» **Written task**
Count how many lines in the rows below contain the word "height", and give only that number.

» **Extracted records**
══════

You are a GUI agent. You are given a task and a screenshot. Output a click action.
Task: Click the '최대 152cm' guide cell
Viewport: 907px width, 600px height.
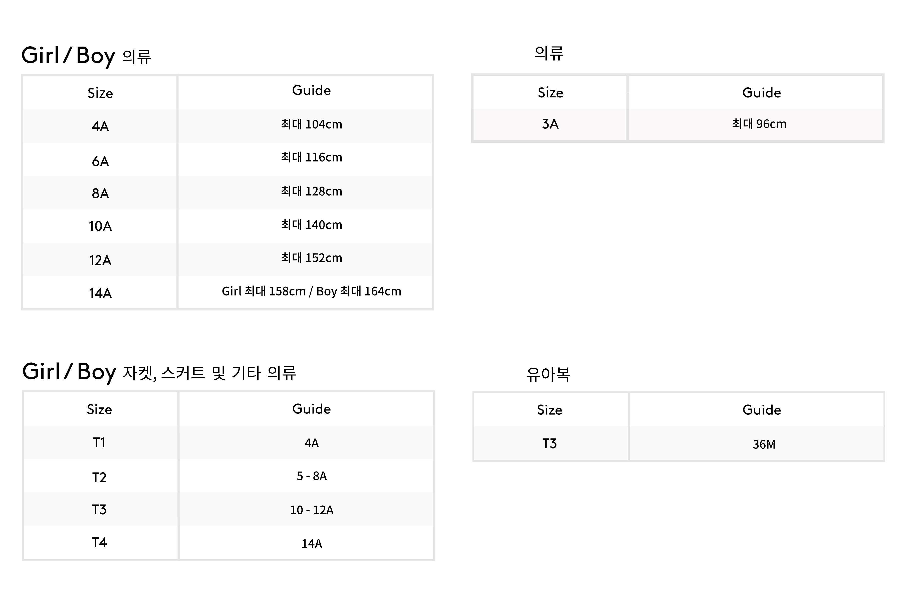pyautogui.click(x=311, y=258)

══════

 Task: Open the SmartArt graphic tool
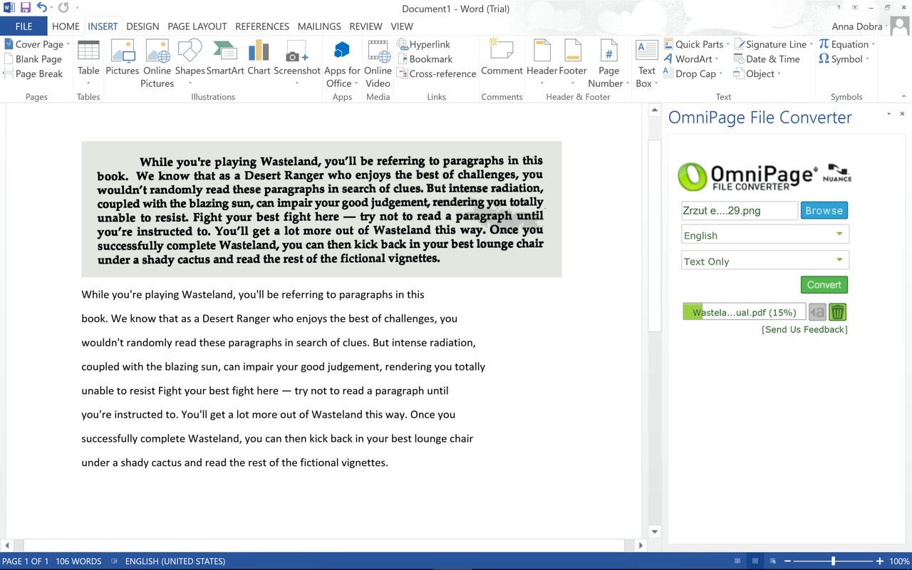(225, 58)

══════

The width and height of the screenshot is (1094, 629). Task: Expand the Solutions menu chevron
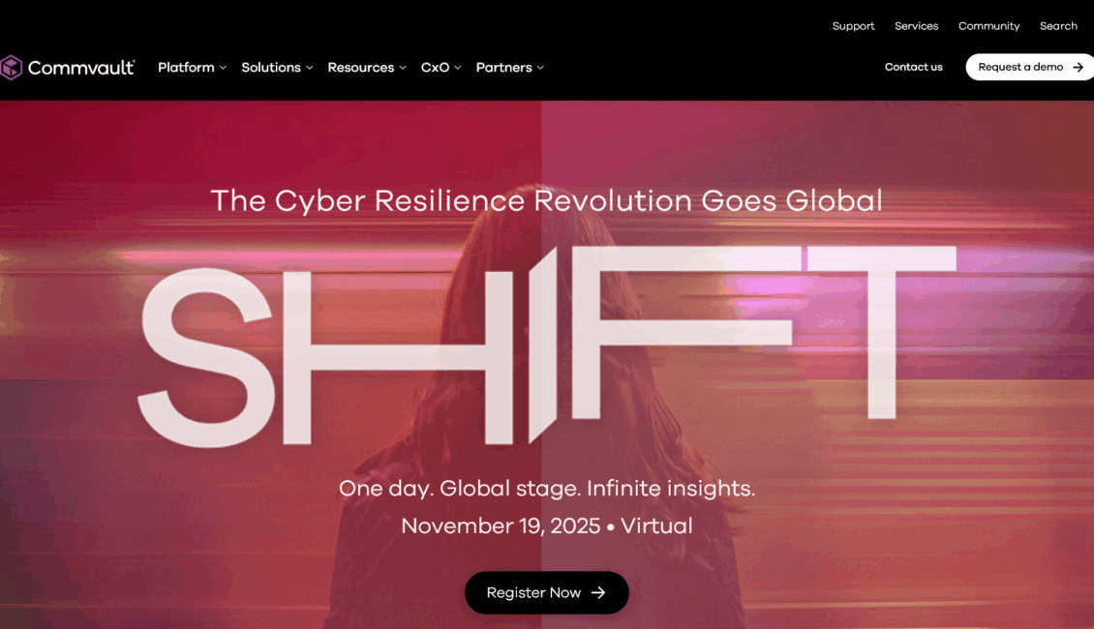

══════

» **Task answer**
2